* TASK GOAL
Summarize the interpreter ethics text below in two sentences.

Imagine this. Instead of hiring a professional interpreter who is familiar with and cognizant of the code of ethics, an untrained bilingual person is hired to simply cover the assignment. Without proper knowledge and training, the bilingual person serving as an “interpreter” will most likely unconsciously commit serious ethical violations while at the same time thinking he is doing a good deed.
Mr. Ishmael Samdani was contracted to interpret for Mrs. Esmina Sharif for surgery. The Surgery Center also had an interpreter; however, Mr. Samdani was permitted to interpret at the patient’s request.
After interpreting for pre-surgery prep, the patient was finally rolled into surgery, giving the interpreter a break. During that break, the hospital interpreter kindly pulls Mr. Samdani to the side and respectfully points out a couple of minor errors. Mr. Samdani felt that his rendition was correct since that is how they say it in his country.
The hospital interpreter encouraged him to take a course that covers some of the more common slangs spoken from different countries. He also encouraged Mr. Samdani to join a local association to maintain updated interpreting trends. Mr. Samdani thanked him for the advice but felt that it wasn’t necessary for him to go through all that. That type of thing is for newcomers joining the profession.
This scenario demonstrates another ethical problem when it comes to professional development. Let’s look at some more NCIHC National Standards on Professional Development to understand why.
The objective in the NCIHC National Standards of Practice for Interpreters in Health Care in this case is to attain the highest possible level of competence and service. Interpreters strive to further their knowledge and skills, through independent study, continuing education, and actual interpreting practice.

* RAW DATA
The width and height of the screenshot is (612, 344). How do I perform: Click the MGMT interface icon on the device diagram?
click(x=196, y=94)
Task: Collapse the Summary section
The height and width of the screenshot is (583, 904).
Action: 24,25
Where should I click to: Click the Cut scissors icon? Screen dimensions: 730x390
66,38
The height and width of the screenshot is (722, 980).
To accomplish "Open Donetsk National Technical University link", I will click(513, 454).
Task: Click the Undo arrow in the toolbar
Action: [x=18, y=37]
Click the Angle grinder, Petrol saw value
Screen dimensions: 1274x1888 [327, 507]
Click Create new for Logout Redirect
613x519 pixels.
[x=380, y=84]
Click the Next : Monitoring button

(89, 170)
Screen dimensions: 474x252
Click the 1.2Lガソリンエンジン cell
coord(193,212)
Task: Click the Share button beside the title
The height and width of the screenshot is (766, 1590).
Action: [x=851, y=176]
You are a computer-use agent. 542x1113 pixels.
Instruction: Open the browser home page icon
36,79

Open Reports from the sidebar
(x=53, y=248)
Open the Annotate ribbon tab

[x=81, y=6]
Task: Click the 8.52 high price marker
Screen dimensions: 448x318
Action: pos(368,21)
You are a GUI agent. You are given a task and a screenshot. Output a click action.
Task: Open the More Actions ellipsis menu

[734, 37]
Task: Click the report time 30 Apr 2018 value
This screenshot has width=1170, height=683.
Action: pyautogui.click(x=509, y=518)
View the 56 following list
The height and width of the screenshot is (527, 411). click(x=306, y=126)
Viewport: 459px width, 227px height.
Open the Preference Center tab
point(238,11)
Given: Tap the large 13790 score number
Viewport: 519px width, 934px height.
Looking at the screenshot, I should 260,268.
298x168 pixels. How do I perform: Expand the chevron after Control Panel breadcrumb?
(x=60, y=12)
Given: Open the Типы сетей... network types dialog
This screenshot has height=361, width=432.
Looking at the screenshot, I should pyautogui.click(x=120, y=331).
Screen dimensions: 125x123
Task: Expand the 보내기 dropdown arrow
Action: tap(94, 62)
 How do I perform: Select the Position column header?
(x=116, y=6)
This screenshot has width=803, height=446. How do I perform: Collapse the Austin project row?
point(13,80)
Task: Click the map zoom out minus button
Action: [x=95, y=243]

* RESULT OF THE EXERCISE
An untrained bilingual person hired in place of a professional interpreter will most likely commit serious ethical violations without realizing it. This is illustrated by Mr. Ishmael Samdani, who interpreted for Mrs. Esmina Sharif's surgery and, after a hospital interpreter pointed out minor errors, turned down advice to take a course and join a local association, a scenario that shows an ethical problem in professional development, since the NCIHC National Standards of Practice set the objective of attaining the highest possible level of competence through independent study, continuing education, and interpreting practice.